Mr. Collins laughed.
"I have not known him long, so I cannot say how fascinating he is capable of being. And as a rule Deans and undergraduates don't put out their full power of fascination in dealing with each other."
"But whose fault is that?" said Mr. Stewart in a slow unctuous voice. "Surely we ought to be brothers, dear elder brothers to the undergraduates. I remember--"
Mr. Collins, who was obviously sceptical about George Meredith's remark, and hoped that Stewart was going back to it, brightened up and interrogated, "Yes?" in an intelligent manner.
"I remember," said Mr. Stewart still sublimely oblivious, "I remember that I myself used always to make friends, dear friends of the undergraduates when I was Dean. If one of them did not attend Chapel often enough, as often, that is, as our odious regulations require, I used to ask him to call for me on his way, and we used to go to Chapel together. One had a rich, lovely tenor voice. I--I forget his name, and I think he is dead."
Mr. Longridge laughed monosyllabically but unkindly.
Mr. Longridge--there is no other word--bridled.

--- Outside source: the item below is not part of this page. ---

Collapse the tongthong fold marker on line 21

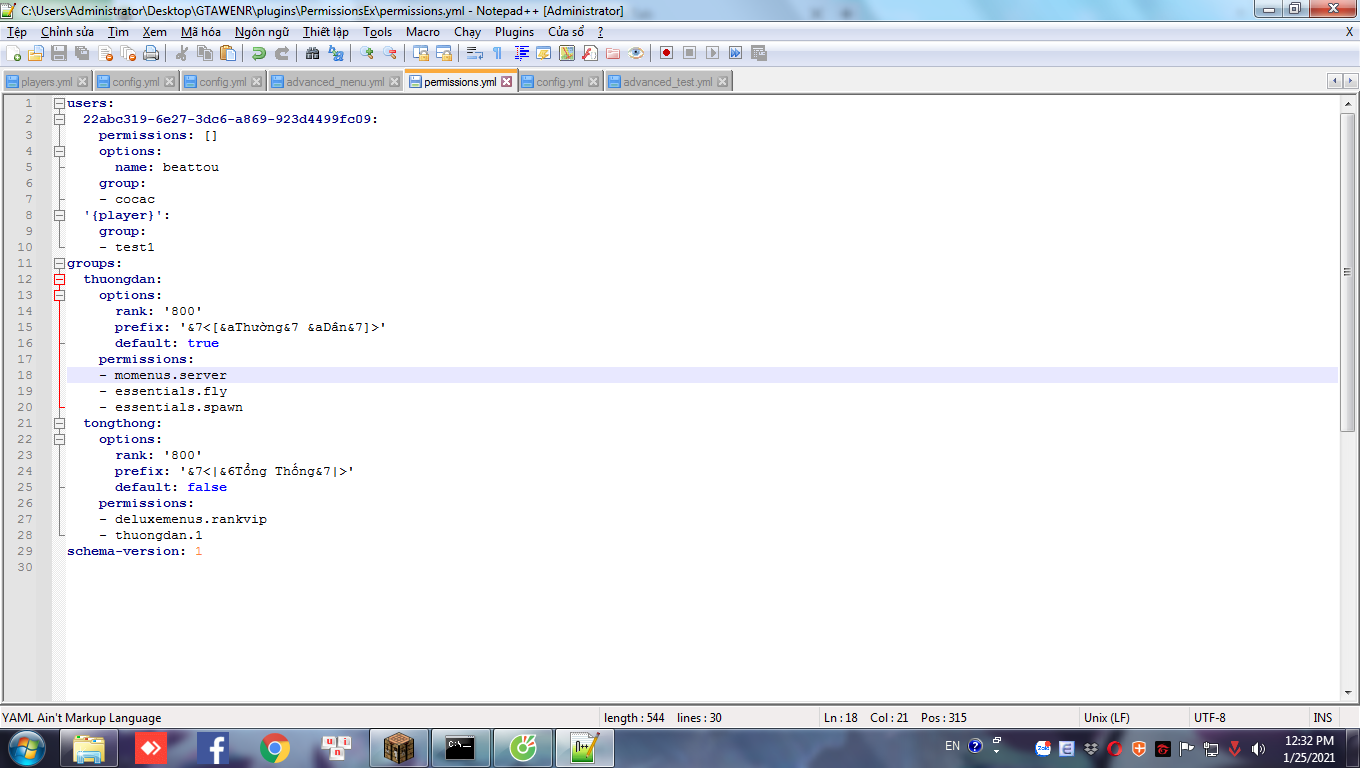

"The beauty of holiness," continued Mr. Stewart, chewing and masticating his words, so as to get the full flavour out of them, "a human soul capable of anything. Venusberg and Rome are alike interludes to him. He goes on his sublimely humorous way from Venusberg to Elizabeth, from Elizabeth to Venusberg, and neither produces any lasting effect. And how supremely natural the end is! He has left an almond rod at Rome, and because one of the pilgrims, one of a dowdy crew of middle-class pilgrims shows him an almond rod in blossom, he rushes to the conclusion that it is his. How illogical, but how natural! And he who has never had the courage of his opinions either at Venusberg or Rome, is 'struck of a heap,' as they say in suburban places, by the flowering almond rod, and instantly gives up the ghost. Maskelyne and Cooke could produce a bundle of flowering almond rods in half the time. We pay five shillings to see them all. Tannh?user paid his life to see one. He died of joy at the sight of that flowering almond rod. And after all it was only artificial flowers twined round a stick."
"Well, of course, if you choose to look at it in that way," ejaculated Mr. Longridge.

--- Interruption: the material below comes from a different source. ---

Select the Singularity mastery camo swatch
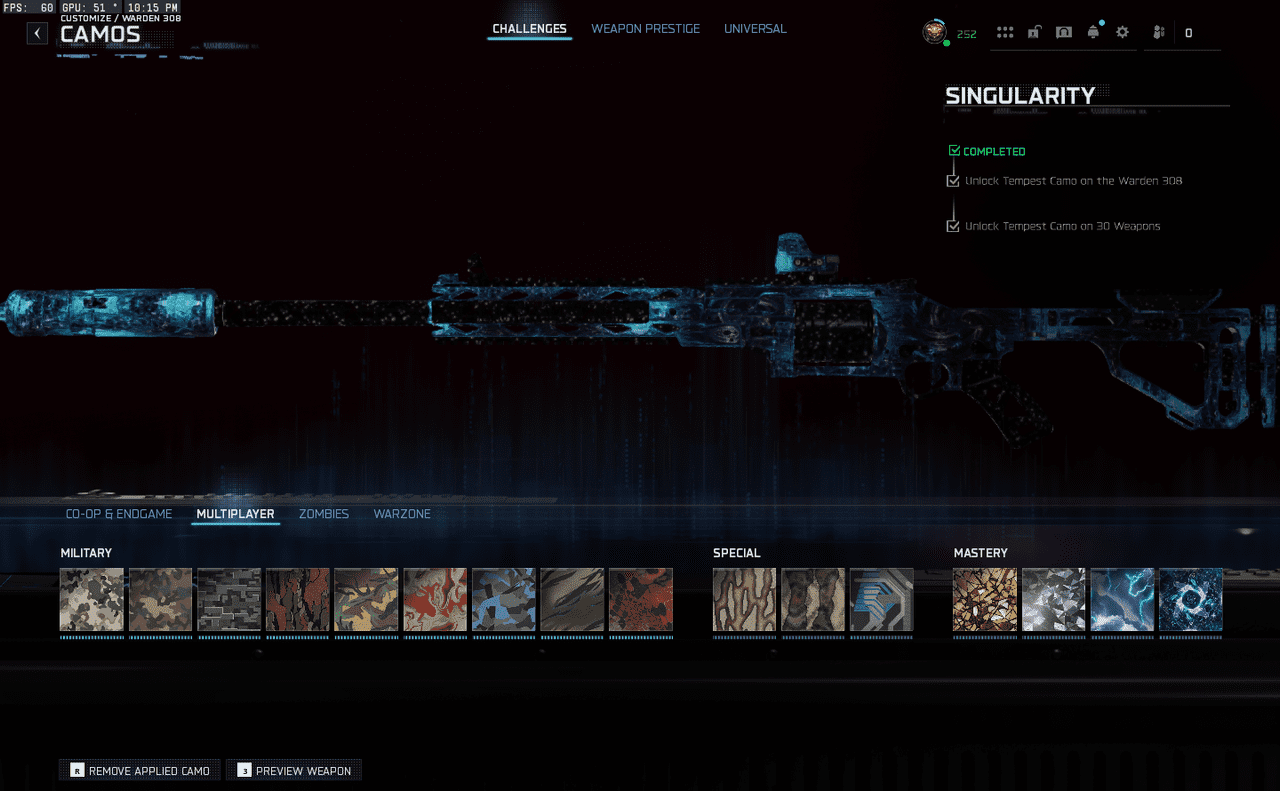 (1190, 600)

"My dear Longridge," said Mr. Stewart very slowly, "there is only one way to look at things, only one way."
"Dear old Longridge," said Stewart with unctuous affection.
"You might just as well say," continued Mr. Longridge, "that because there are people who are colour-blind, we none of us know green from red."
There was perhaps nothing in the world which Mr. Longridge enjoyed so heartily as what he called a good, sharp argument. This usually consisted in his putting forward a great quantity of indefensible and irrelevant propositions himself, and then proceeding to show how indefensible they were: their irrelevancy needed no demonstration. He was a man of mixed mind.
"Dear old Longridge," repeated Stewart. "Some people have the misfortune to be born colour-blind, and no doubt in the next world they will be extraordinarily keen-sighted. But until we have finished with this world, and I have not, we can leave colour-blind people altogether out of the question, can we not? In fact, I don't know how they found their way in. Some things are green, others red, and if you call them by their wrong names, even your own friends must allow that you are no judge of colour."